Temper tantrums come in all kinds of sizes and shapes. They may take the face of crying, kicking, falling down, arched backs, screaming, stiffening limbs, stamping feet or simply running around wildly. In extreme cases, children may resort to damaging things around them, aggression, pounding their heads on the floor or holding their breath.

Children display two types of tantrums, each of which requires very different handling responses. During a ‘Distress’ tantrum, your child can't think or speak rationally because his upper brain functions are hijacked by primitive emotional systems in his/her lower brain. The little ‘Nero’ tantrum is very different from a distress tantrum as it is about the desire to control and manipulate. A child having a little Nero tantrum doesn't experience or show the anguish, desperation, and panic that characterises the distress tantrum, and he/she doesn't have stress chemicals flooding his/her brain and body.

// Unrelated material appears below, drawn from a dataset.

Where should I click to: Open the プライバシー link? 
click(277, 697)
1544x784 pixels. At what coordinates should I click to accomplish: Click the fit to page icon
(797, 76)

Generally speaking though, every tantrum involves some degree of anger and frustration being exhibited through behaviour which is considered unusual, disorganized and mostly unacceptable.
Why do children throw tantrums?
Consider yourself. When you're in a situation which you're finding difficult to understand and subsequently respond to, don't you tend to become more reactive and edgy? Aren't we more likely to have a meltdown (adult term for 'tantrum'), when we are anxious, exhausted, highly strung or simply hungry? Children throw tantrums for similar reasons. Granted, some may be more likely to throw a tantrum due to temperament but overall, the likelihood of tantrums increases if children are tired, hungry, stressed, over stimulated or just placed in a situation they don't know how to respond to.

It is important to remember that tantrums may sometimes occur because children honestly don't understand what is expected of them in a given situation. A tantrum when the child knows what is expected versus a tantrum when the child does not know the expected behaviour should elicit different responses from adults.

Tantrums are a normal part of growing up. They can be minimized but probably not eliminated altogether from childhood. Having said that, let's not underestimate children's ability to work a situation in their favour. While the above reasons can increase the likelihood of a tantrum, anger outbursts are very often the outcome of children learning that such outbursts will get them what they want. For example, every time a child goes with the mother to the grocery store, he/she starts screaming for candy and the mother buys it to get him/her to stop embarrassing her. The child learns that his/her screaming will get him/her candy. Of course the child is now more likely to throw a screaming tantrum every time he/she wants something at the grocery store! Let's not forget that children are evolving to become smarter with each generation.

Ever wondered why tantrums are more common between the ages of one and four years as compared to later on? Simply because so many tantrums are the outcome of toddlers and preschoolers wanting to do something 'themselves' without an adult over prompting them. They can get very upset if a parent or teacher helps them a bit too much with dressing or writing or any other independent activity. It’s also worth looking at our own culture and how we tend to do so much for children, often at the expense of promoting their self-reliance as individuals.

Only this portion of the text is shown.